[Collection entries]

········

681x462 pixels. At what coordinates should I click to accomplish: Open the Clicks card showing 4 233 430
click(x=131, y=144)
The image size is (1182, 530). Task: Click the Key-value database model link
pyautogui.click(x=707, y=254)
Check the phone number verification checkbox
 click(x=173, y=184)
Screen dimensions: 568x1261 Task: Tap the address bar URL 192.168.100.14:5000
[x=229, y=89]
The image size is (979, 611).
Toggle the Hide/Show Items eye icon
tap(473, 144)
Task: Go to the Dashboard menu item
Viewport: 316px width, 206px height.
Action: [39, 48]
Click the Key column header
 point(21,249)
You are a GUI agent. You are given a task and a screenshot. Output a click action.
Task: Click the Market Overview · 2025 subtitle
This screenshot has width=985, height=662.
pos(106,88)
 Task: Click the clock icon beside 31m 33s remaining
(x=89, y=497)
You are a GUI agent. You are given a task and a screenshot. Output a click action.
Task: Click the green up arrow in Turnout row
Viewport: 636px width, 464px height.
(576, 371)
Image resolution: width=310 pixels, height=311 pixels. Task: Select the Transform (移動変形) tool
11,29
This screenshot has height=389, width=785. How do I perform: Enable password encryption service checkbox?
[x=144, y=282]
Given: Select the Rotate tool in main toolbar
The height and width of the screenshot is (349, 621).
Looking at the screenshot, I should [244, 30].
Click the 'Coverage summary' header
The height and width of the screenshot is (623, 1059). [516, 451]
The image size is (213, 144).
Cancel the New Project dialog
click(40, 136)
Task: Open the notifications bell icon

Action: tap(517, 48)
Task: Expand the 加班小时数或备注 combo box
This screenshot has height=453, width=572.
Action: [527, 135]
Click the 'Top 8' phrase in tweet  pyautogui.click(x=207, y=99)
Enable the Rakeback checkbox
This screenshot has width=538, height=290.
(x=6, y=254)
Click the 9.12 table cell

········

> **YOUR ASSIGNMENT**
Each line above should be copied exactly, with no line missing.

> **RESULT OF THE EXERCISE**
681x462 pixels. At what coordinates should I click to accomplish: Open the Clicks card showing 4 233 430
click(x=131, y=144)
The image size is (1182, 530). Task: Click the Key-value database model link
pyautogui.click(x=707, y=254)
Check the phone number verification checkbox
 click(x=173, y=184)
Screen dimensions: 568x1261 Task: Tap the address bar URL 192.168.100.14:5000
[x=229, y=89]
The image size is (979, 611).
Toggle the Hide/Show Items eye icon
tap(473, 144)
Task: Go to the Dashboard menu item
Viewport: 316px width, 206px height.
Action: [39, 48]
Click the Key column header
 point(21,249)
You are a GUI agent. You are given a task and a screenshot. Output a click action.
Task: Click the Market Overview · 2025 subtitle
This screenshot has width=985, height=662.
pos(106,88)
 Task: Click the clock icon beside 31m 33s remaining
(x=89, y=497)
You are a GUI agent. You are given a task and a screenshot. Output a click action.
Task: Click the green up arrow in Turnout row
Viewport: 636px width, 464px height.
(576, 371)
Image resolution: width=310 pixels, height=311 pixels. Task: Select the Transform (移動変形) tool
11,29
This screenshot has height=389, width=785. How do I perform: Enable password encryption service checkbox?
[x=144, y=282]
Given: Select the Rotate tool in main toolbar
The height and width of the screenshot is (349, 621).
Looking at the screenshot, I should [244, 30].
Click the 'Coverage summary' header
The height and width of the screenshot is (623, 1059). [516, 451]
The image size is (213, 144).
Cancel the New Project dialog
click(40, 136)
Task: Open the notifications bell icon

Action: tap(517, 48)
Task: Expand the 加班小时数或备注 combo box
This screenshot has height=453, width=572.
Action: [527, 135]
Click the 'Top 8' phrase in tweet  pyautogui.click(x=207, y=99)
Enable the Rakeback checkbox
This screenshot has width=538, height=290.
(x=6, y=254)
Click the 9.12 table cell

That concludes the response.